Find each line in the records below that contains the word "computer", and copy it out.

*** SUPPLIED MATERIAL Section Begins ***

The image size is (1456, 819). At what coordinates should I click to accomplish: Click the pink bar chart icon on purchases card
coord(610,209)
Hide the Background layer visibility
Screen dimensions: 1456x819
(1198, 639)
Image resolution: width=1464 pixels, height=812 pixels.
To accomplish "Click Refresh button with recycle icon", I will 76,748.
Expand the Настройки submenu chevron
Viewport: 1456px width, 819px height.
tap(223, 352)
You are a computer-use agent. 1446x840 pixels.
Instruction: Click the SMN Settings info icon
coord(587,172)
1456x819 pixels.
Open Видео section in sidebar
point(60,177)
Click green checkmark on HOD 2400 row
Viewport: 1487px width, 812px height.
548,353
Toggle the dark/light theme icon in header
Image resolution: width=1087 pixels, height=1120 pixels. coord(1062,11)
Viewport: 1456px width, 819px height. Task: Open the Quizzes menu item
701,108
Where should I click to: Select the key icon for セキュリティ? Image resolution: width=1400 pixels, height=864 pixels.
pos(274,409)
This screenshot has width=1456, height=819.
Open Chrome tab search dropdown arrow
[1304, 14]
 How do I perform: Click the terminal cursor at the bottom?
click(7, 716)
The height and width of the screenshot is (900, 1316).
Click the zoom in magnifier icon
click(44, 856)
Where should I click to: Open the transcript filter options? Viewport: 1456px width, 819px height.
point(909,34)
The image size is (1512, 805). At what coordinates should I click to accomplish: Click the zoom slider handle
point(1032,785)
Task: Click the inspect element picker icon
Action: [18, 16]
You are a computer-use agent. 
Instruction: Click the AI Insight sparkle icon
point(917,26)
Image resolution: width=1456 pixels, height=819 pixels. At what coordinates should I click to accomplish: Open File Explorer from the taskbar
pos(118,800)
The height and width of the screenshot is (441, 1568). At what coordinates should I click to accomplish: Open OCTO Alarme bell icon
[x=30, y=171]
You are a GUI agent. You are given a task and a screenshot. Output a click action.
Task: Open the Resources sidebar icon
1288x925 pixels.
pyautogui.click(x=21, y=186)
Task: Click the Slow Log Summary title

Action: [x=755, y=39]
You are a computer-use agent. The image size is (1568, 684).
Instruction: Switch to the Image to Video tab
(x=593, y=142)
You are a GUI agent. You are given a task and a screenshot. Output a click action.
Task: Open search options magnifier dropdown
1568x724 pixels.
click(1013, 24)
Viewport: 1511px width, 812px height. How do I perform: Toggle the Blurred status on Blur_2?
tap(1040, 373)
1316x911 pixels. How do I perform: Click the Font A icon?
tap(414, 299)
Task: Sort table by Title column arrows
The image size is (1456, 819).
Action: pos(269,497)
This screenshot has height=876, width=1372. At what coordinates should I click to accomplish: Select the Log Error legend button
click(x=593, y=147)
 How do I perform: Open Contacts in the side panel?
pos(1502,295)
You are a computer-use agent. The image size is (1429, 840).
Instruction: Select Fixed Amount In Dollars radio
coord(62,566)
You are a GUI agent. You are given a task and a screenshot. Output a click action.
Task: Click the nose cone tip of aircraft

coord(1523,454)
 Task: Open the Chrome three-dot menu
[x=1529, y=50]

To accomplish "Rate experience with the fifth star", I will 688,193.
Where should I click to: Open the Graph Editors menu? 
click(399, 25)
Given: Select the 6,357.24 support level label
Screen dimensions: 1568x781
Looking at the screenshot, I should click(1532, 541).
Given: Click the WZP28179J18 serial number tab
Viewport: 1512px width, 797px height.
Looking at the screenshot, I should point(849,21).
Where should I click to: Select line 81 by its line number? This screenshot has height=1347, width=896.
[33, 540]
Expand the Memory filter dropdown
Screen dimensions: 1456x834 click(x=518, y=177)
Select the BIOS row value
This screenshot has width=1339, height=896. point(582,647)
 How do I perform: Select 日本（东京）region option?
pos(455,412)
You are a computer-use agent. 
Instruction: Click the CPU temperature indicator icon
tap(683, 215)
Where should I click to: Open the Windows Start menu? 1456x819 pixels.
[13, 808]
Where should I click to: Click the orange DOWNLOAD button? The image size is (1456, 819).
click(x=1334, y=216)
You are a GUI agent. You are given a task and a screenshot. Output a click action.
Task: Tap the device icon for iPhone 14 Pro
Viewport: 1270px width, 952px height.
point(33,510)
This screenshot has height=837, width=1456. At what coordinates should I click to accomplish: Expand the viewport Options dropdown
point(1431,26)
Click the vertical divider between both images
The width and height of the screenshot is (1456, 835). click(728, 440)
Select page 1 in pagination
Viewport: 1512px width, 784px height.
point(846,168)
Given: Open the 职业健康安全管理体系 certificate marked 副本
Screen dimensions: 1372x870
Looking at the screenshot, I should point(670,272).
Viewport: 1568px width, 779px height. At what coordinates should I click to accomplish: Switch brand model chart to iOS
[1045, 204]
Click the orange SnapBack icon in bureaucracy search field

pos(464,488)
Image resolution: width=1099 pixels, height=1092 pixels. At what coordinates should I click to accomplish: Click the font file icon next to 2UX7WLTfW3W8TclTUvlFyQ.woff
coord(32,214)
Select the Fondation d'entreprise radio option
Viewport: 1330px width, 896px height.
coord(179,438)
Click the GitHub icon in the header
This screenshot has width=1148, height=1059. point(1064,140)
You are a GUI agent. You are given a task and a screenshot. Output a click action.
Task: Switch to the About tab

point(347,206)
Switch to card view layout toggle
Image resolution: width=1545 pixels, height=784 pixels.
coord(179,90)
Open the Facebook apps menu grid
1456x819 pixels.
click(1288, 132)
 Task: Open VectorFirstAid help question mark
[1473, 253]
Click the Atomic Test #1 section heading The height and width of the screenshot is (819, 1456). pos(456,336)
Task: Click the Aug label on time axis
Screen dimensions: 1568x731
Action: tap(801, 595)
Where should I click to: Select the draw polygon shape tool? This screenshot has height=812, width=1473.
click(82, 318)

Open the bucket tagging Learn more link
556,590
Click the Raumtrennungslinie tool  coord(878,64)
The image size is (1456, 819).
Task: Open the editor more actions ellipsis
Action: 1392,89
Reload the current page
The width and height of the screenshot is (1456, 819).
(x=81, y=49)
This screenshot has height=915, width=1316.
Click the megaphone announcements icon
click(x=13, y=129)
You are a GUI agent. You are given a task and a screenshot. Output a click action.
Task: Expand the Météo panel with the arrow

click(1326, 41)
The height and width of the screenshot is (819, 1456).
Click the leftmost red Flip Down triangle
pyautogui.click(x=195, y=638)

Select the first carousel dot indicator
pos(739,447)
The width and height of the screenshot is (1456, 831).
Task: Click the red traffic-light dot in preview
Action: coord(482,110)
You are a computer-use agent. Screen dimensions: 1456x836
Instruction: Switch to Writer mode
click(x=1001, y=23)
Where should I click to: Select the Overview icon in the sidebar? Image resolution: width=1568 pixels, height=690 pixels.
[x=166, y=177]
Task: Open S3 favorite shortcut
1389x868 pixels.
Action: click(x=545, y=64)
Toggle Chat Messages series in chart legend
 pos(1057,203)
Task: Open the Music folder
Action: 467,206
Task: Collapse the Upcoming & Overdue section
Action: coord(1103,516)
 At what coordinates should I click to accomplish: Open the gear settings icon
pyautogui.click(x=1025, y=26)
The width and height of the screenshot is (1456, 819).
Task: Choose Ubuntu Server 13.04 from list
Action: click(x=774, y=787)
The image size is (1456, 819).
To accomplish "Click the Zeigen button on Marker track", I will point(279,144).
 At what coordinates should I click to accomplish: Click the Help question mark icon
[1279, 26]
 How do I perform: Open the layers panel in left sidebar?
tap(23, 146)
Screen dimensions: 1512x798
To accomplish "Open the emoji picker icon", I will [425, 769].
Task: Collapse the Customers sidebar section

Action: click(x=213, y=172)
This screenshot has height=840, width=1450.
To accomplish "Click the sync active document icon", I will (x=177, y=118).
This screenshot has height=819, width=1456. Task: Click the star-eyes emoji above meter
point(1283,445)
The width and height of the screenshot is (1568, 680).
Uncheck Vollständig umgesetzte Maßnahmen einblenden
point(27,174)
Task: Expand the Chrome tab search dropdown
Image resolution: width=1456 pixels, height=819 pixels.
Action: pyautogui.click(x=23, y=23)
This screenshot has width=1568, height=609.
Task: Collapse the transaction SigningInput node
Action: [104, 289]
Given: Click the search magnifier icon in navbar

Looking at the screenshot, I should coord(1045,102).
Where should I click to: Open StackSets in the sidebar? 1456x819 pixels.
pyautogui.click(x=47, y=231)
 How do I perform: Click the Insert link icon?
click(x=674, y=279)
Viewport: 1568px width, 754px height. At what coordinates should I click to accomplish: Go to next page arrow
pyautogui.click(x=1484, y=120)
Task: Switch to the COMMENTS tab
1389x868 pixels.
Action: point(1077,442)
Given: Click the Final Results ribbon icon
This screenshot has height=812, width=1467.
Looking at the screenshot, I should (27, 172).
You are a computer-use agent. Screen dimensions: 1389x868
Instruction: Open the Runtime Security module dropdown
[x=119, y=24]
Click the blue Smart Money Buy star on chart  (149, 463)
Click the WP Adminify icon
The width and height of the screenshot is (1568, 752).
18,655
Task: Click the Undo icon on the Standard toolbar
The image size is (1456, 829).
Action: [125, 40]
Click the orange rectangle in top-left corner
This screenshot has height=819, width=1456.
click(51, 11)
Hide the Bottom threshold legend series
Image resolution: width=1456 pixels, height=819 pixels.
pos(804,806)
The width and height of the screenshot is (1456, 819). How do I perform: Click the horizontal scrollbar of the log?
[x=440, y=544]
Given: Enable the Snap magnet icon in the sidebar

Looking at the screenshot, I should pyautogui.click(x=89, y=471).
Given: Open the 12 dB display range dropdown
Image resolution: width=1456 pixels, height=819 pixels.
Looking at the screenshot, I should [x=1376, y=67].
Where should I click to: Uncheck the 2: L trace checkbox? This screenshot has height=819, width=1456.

*** SUPPLIED MATERIAL Section Ends ***

TASK SOLUTION:
You are a computer-use agent. 1446x840 pixels.
You are a computer-use agent. 
You are a computer-use agent. The image size is (1568, 684).
You are a computer-use agent. The image size is (1429, 840).
You are a computer-use agent. 
You are a computer-use agent. Screen dimensions: 1456x836
You are a computer-use agent. Screen dimensions: 1389x868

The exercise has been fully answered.